We can leave aside, for the purposes of the present discussion, what Christ means when he states definitively that he is the way and the life. But he does state definitively that he is the truth. The first question is, therefore, answered.
What is truth? Christ is truth!
What about the second axiomatic question?
Who is Man?
This time Pontius Pilate does not ask the question; he answers it. “Ecce homo,” he says, as he shows the scourged Christ to the hate-filled crowd.
“Behold the Man!”
Christ is the Man! He is the Perfect Man. He is the man whom we are all called to be, or at least the man whom we are all called to try to be as much like as we can. The more we become like Christ, the more fully human we are becoming. He is the perfect archetype of which we are very imperfect types.
And this brings us to the third question.
Who are we?
We are the imago Dei. We are made in the image of God. The problem is that we are broken images. “Son of man, you cannot say, or guess, for you know only a heap of broken images. …” This brokenness means that we are at war with ourselves. We are split personalities. We are divine and yet deviant. The divine image in us is homo viator, who is the journeying or wayfaring man who seeks the kingdom of heaven. Homo viator seeks to be united with God, in goodness, truth and beauty. He is man on the journey of life, a journey which is also a pilgrimage. Homo viator is on the quest for heaven. He seeks the wholeness which is holiness.
And yet he is given the freedom to either choose or refuse the pilgrimage of life. Homo viator chooses the good; homo superbus (proud man) refuses the good. Instead of seeking to become more fully human by becoming more fully like Christ, homo superbus rejects the perfect image of God, choosing to worship instead the image of himself. Instead of setting out on the appointed way, he chooses to go his own way instead.
And so it is that the broken image of man is at war with himself, choosing or refusing the good. This war between good and evil, Aleksandr Solzhenitsyn reminds us, takes place in each individual human heart. There is no escaping this uncivil war within the depths of our brokenness except to escape into the arms of Christ. Ironically, therefore, we are seeing the broken image of ourselves when Pontius Pilate shows us the scourged Christ. The scars which we inflict on Christ, we also inflict on ourselves and our neighbors. The sins of homo superbus crucify Christ but they also crucify others. In wounding Christ we wound ourselves. Sin is a self-inflicted wound which scourges us and crowns us with thorns.

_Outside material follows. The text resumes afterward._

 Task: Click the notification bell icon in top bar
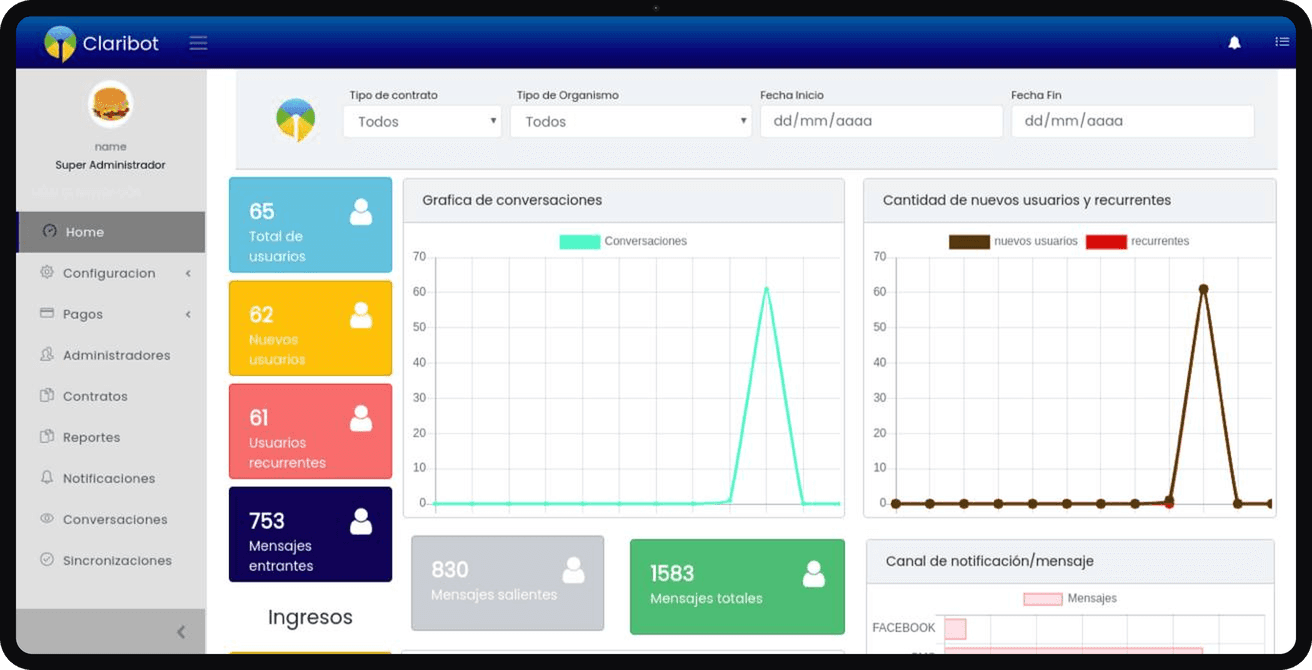1234,42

Having ascertained who we are, it’s time for the next axiomatic question: Where are we going?
This is easy. We are going to die. In Tolkien’s formulaic words we are “mortal men doomed to die.” We are defined by our mortality. We cannot escape death. It awaits each of us. This is why the memento mori, the reminder of death, is something we should welcome because it keeps in mind the Four Last Things: Death, judgment, heaven and hell. These four last things should be the first things we keep in mind as we journey through mortal life because we do not know when this mortal journey ends, though we do know that it will end and that it must end, sooner or later.

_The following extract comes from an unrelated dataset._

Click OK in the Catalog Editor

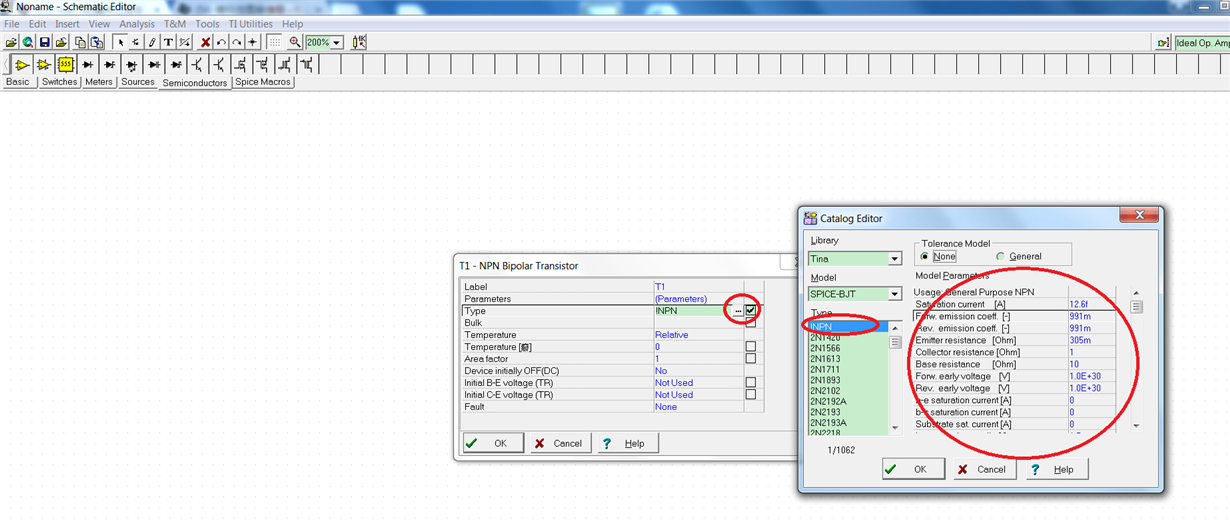(x=912, y=469)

But there is a much deeper paradox. The reason that the last things should be the first things that we keep in mind is because the last shall be first, as Christ tells us. But he also tells us that the first shall be last. This is not a contradiction but is the mystery of love which unlocks the meaning of life. “For whosoever will save his life shall lose it: and whosoever will lose his life for my sake will save it.”
Following death comes judgment and following judgment comes either hell or heaven. Homo superbus puts himself first, saving himself by sacrificing others. Homo viator puts himself last, sacrificing himself for others. Homo superbus seeks to save his own life and loses it eternally. Homo viator loses his life, laying it down for others, and attains salvation.
Put as bluntly as the Four Last Things themselves, homo superbus is going to hell and homo viator is going to heaven.
Where are we going? We are going to die.
But where are we going after we die? We are going to be judged?
And where are we going after we’re judged? We are going to heaven or hell.
And that’s why we should look where we’re going. We should keep our eyes on the heavens because, as that great philosopher Samwise Gamgee reminds us, “above all shadows rides the sun.”
The end of the world is when we die but the end of the world is not the end of us.
For those who live the mystery of love and know the meaning of life, the end will be the most glorious and triumphant of beginnings.